_What needs to be done:_ Print what the records say exactly, and omit the pictures.

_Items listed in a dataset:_
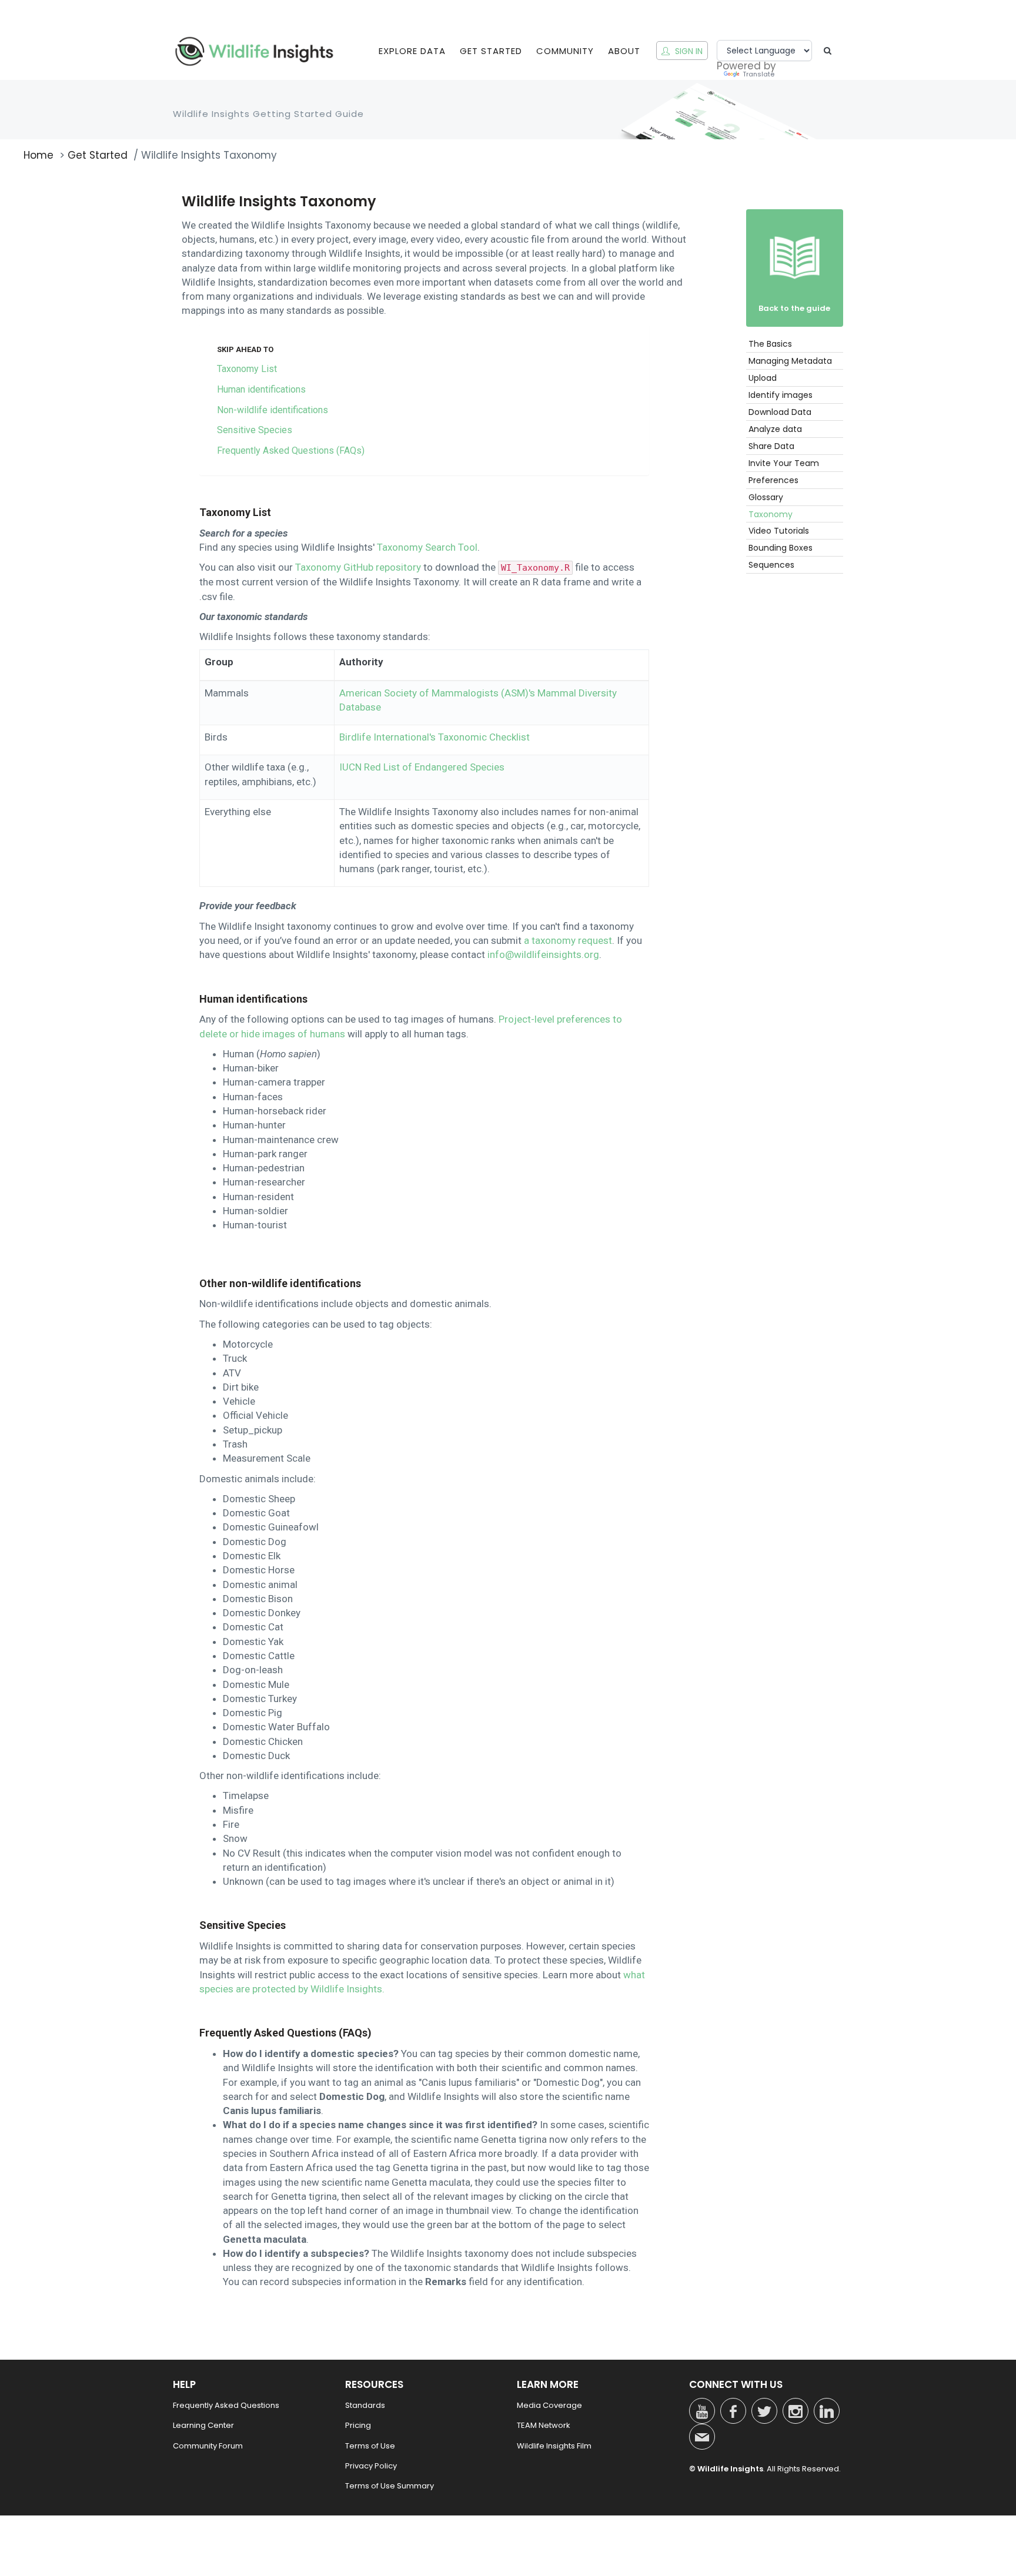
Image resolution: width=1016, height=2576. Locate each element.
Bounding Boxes (780, 548)
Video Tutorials (778, 531)
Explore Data (412, 51)
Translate (758, 74)
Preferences (773, 480)
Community (565, 51)
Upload (762, 378)
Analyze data (775, 429)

_Answer:_
Image resolution: width=1016, height=2576. Locate each element.
Bounding Boxes (780, 548)
Video Tutorials (778, 531)
Explore Data (412, 51)
Translate (758, 74)
Preferences (773, 480)
Community (565, 51)
Upload (762, 378)
Analyze data (775, 429)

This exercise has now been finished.